Data items
•••••
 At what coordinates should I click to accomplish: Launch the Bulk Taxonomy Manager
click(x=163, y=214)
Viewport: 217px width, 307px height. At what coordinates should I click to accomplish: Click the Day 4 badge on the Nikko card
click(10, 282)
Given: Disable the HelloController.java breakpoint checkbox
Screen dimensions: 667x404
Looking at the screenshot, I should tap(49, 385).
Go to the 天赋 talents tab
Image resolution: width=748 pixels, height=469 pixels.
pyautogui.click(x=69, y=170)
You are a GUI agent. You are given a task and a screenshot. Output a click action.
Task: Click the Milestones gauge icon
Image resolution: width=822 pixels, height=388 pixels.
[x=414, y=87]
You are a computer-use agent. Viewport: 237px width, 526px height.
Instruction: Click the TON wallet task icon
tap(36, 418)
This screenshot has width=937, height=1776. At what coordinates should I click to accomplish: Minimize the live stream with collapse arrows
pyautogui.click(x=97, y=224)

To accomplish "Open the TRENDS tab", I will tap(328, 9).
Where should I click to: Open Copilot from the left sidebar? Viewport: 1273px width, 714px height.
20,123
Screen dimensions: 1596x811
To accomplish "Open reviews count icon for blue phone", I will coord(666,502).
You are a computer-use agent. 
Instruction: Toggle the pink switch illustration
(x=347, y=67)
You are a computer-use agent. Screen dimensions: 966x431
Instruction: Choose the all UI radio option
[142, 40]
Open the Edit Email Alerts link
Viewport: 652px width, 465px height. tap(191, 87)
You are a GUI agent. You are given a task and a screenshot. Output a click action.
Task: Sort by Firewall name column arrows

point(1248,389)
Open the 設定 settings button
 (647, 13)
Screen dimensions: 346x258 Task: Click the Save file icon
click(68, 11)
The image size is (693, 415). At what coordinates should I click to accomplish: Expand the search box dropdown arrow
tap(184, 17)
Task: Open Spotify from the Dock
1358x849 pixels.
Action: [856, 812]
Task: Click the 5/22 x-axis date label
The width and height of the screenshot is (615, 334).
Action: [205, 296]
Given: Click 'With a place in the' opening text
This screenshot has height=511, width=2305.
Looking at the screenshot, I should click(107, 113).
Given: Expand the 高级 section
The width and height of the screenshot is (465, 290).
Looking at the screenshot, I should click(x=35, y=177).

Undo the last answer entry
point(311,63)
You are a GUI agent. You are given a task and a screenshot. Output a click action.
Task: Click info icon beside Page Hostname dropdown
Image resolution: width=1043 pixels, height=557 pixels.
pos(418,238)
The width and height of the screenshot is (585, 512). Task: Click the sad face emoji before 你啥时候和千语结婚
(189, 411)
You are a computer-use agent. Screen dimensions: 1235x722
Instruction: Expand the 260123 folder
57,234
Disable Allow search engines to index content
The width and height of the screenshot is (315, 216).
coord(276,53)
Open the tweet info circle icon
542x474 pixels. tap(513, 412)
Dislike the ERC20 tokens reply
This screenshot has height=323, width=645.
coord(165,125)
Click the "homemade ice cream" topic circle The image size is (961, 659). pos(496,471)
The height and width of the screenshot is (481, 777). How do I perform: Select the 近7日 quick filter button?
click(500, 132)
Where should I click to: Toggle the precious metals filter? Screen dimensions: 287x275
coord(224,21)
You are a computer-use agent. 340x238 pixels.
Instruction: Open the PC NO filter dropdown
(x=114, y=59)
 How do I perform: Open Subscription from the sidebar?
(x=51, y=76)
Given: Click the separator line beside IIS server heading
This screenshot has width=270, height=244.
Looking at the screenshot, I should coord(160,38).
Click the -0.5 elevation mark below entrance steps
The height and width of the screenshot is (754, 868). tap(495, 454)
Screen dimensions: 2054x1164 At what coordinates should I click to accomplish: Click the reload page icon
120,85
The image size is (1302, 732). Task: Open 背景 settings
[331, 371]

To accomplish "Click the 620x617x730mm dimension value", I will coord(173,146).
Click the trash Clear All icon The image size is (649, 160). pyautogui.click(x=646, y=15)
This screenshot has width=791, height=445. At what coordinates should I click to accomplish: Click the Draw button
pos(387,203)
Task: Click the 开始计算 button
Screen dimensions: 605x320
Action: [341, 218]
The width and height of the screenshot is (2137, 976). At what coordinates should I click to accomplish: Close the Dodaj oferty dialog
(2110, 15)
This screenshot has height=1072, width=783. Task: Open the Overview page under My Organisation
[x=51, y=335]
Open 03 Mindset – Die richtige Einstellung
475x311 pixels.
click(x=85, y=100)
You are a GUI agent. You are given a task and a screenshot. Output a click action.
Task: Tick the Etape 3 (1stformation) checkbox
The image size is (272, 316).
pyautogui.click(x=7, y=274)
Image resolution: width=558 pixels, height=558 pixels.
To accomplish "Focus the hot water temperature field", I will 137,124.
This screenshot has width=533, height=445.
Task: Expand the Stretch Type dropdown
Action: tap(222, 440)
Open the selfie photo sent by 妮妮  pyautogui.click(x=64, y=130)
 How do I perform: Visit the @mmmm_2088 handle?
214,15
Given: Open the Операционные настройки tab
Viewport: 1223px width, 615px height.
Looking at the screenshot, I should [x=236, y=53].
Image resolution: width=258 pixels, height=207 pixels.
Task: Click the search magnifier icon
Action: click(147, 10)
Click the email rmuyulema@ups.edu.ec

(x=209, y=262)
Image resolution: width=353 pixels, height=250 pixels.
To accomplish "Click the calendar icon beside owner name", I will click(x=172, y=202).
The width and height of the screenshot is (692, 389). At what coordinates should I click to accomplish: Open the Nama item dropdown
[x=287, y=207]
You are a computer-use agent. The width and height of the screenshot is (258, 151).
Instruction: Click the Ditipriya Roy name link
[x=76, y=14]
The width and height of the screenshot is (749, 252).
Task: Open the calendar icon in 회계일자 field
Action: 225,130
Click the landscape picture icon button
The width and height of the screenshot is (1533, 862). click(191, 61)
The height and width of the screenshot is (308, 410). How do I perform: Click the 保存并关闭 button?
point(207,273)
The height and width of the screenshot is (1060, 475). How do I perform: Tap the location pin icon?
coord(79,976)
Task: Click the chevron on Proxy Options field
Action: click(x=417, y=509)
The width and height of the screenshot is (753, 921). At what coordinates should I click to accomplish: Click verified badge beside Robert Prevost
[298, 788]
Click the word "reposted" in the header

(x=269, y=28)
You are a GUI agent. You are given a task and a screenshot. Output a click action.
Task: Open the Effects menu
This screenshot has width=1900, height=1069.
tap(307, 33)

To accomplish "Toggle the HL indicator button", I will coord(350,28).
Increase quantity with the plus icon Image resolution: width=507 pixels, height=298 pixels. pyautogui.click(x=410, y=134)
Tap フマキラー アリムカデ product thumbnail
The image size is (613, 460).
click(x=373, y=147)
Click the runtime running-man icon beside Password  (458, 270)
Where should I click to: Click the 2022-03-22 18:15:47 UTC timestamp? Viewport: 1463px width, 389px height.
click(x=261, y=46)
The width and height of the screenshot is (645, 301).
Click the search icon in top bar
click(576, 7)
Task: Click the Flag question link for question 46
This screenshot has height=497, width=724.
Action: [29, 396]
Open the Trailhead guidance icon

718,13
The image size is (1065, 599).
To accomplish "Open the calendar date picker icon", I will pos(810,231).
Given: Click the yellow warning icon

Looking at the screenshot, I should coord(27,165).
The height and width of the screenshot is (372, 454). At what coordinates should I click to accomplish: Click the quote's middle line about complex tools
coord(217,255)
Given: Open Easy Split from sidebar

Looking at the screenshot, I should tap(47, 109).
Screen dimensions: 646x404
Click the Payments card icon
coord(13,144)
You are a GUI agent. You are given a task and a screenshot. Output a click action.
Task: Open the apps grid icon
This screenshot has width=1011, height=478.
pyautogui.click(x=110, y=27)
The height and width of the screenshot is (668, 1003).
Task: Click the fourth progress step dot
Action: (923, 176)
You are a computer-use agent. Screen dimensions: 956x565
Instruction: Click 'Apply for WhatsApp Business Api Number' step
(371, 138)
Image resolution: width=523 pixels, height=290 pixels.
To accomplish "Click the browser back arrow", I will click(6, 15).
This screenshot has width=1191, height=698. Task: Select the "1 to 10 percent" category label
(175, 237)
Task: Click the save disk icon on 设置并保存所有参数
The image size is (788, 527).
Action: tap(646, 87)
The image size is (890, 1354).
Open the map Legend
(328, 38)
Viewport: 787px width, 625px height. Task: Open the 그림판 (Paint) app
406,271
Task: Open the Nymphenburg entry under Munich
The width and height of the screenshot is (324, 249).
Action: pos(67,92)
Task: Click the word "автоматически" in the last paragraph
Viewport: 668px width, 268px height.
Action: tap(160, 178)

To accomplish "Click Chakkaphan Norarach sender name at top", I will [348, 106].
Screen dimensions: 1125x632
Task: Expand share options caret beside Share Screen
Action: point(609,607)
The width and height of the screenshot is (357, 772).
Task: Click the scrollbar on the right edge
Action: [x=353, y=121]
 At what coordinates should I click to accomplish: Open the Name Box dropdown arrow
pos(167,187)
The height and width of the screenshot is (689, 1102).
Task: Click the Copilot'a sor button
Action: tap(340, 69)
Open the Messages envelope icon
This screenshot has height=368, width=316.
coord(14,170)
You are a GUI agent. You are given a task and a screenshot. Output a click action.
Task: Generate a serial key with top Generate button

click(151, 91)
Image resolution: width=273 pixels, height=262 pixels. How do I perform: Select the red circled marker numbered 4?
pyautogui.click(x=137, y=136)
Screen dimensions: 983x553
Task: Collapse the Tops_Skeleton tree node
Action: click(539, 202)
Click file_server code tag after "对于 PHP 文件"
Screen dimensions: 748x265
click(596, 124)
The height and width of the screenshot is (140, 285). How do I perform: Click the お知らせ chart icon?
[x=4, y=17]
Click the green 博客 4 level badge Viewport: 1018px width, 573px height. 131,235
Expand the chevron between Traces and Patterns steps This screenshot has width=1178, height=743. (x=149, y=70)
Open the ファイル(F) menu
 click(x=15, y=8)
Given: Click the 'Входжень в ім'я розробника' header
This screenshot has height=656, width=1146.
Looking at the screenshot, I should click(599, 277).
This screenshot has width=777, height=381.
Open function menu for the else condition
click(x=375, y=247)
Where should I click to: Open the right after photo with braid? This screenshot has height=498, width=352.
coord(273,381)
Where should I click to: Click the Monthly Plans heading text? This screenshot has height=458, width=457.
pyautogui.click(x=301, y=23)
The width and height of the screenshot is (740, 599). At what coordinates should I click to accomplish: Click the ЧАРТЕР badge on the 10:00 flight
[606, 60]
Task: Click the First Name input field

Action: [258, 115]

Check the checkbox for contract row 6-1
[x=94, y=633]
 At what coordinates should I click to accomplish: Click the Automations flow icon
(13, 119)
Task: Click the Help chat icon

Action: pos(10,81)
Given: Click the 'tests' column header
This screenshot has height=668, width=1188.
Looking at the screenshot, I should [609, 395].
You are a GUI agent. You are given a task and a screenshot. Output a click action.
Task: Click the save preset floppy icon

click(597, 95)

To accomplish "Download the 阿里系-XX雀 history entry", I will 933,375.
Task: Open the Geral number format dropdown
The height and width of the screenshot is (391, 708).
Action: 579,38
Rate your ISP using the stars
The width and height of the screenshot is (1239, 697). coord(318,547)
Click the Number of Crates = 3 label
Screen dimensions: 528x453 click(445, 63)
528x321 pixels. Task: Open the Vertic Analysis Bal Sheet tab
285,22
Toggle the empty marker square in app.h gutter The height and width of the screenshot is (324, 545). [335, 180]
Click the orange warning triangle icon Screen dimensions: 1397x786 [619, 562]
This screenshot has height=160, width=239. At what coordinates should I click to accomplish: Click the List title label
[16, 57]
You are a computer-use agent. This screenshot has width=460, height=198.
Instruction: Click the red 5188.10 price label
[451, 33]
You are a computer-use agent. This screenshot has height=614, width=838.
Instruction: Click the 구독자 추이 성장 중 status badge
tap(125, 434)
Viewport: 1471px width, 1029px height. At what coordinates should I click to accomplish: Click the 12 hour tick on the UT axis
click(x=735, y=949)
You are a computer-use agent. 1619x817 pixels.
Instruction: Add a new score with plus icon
•••••
**What you have to do**
In the entries above, find lines with "computer" and copy each.

**Exercise answer**
You are a computer-use agent. Viewport: 237px width, 526px height.
You are a computer-use agent. 
You are a computer-use agent. Screen dimensions: 966x431
You are a computer-use agent. Screen dimensions: 1235x722
You are a computer-use agent. 340x238 pixels.
You are a computer-use agent. The width and height of the screenshot is (258, 151).
You are a computer-use agent. Screen dimensions: 956x565
You are a computer-use agent. This screenshot has width=460, height=198.
You are a computer-use agent. This screenshot has height=614, width=838.
You are a computer-use agent. 1619x817 pixels.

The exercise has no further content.